Android Twitter Search API 1.1 App

This is the second article in this series. The first post, Android Twitter API 1.1 App, should be read first. As stated in the first article, you will need your own consumer key and secret. These are available from dev.twitter.com for free. The app described in the article will not work without the key and secret, so please don't write me saying that the app doesn't work if you didn't add your own key and secret. 

DON'T FORGET, YOU WILL NEED YOUR OWN CONSUMER KEY AND SECRET!

Understanding the Twitter Search API

Before we can begin using the API, we need to understand it. Developers often get confused by the results of their searches and assume that there is a bug in their implementation. The Search API is geared for relevance, not completeness. So searching it isn't like searching a text document, you won't get complete and exhaustive list of every tweet where your search term is found. 
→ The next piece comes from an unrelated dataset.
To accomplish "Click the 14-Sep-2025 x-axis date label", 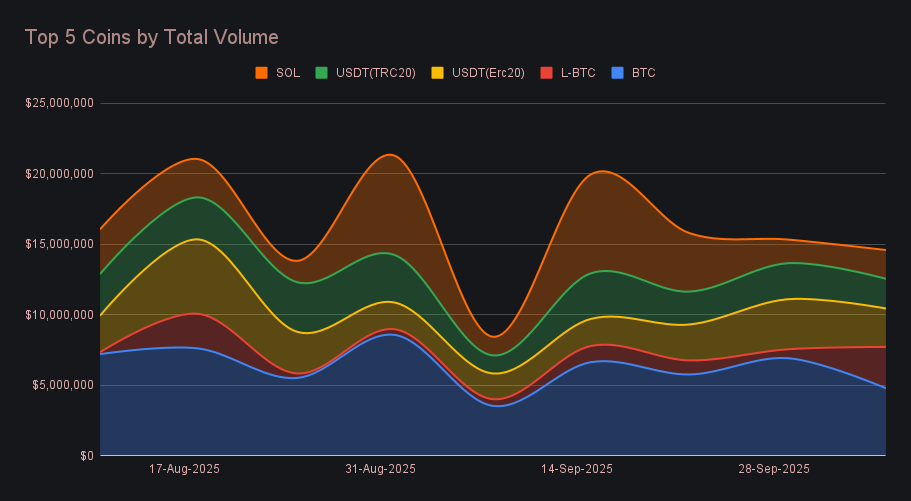I will 576,468.
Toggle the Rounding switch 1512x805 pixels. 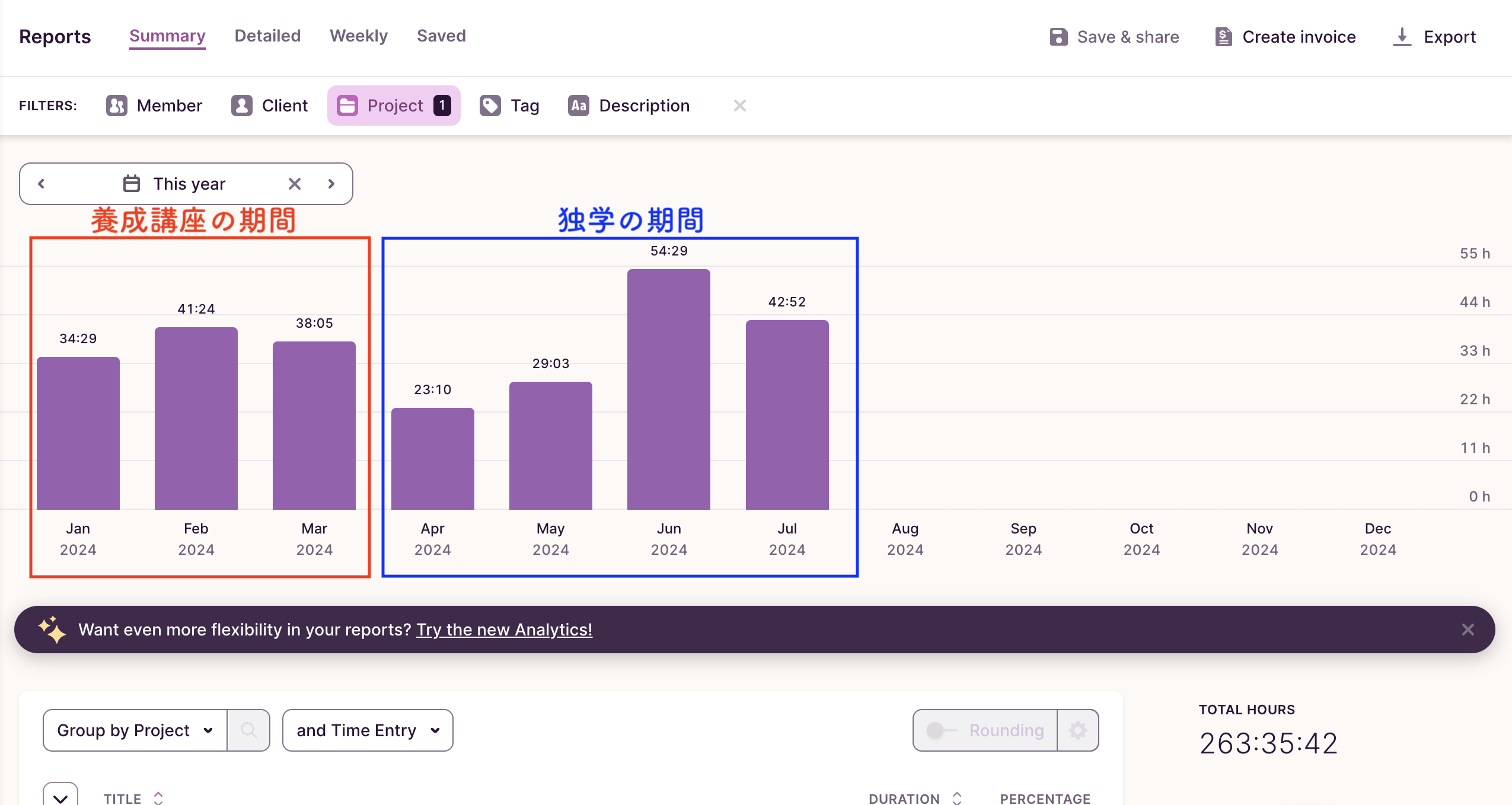point(940,730)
Instead what you get is based on relevance. Twitter is a very fluid thing. As others send, favor, and re-tweet tweets, the relevance of tweets change. The assumption of the Search API is that you are more interested in more relevant tweets. If this is not the case, there is the Streaming API, which is based on completeness.

Using the Twitter Search API

The focus of this article is the Twitter Search API, so there isn't much of a UI here. It is the same stripped down interface that there was in the last Twitter post. But this post should make a great start for your own Twitter app whose UI you can make as elaborate as you'd like. The search term is held in the variable, SearchTerm. It can be anything that is acceptable to Twitter. The search term will be URL encoded before it is sent so don't trip over spaces and other characters. 

I moved the consumer key and secret out of the code and into the manifest file which seems more appropriate. To handle it I added a method, getStringFromManifest. Both are read in during the onCreate method and kept 

Most of the heavy lifting of the app is actually done by Google's Gson library. It converts the JSON data return by Twitter into Java objects. It is remarkably easy to use. The hardest thing here is just getting all of the types correct. Some of that information comes from the API documentation but for me it is easier to actually make the call then copy the returned data to one of my favorite websites, JSON Editor Online. From there I create all of the classes and types need to convert the JSON search data into usable objects.

Summary

While the code does work, you still got a lot of work to do if you are hoping to create a HootSuite clone. I would probably start by making the search term part of the UI and cleaning up the tweet UI.  Again please remember to enter your own consumer key and secret into the manifest.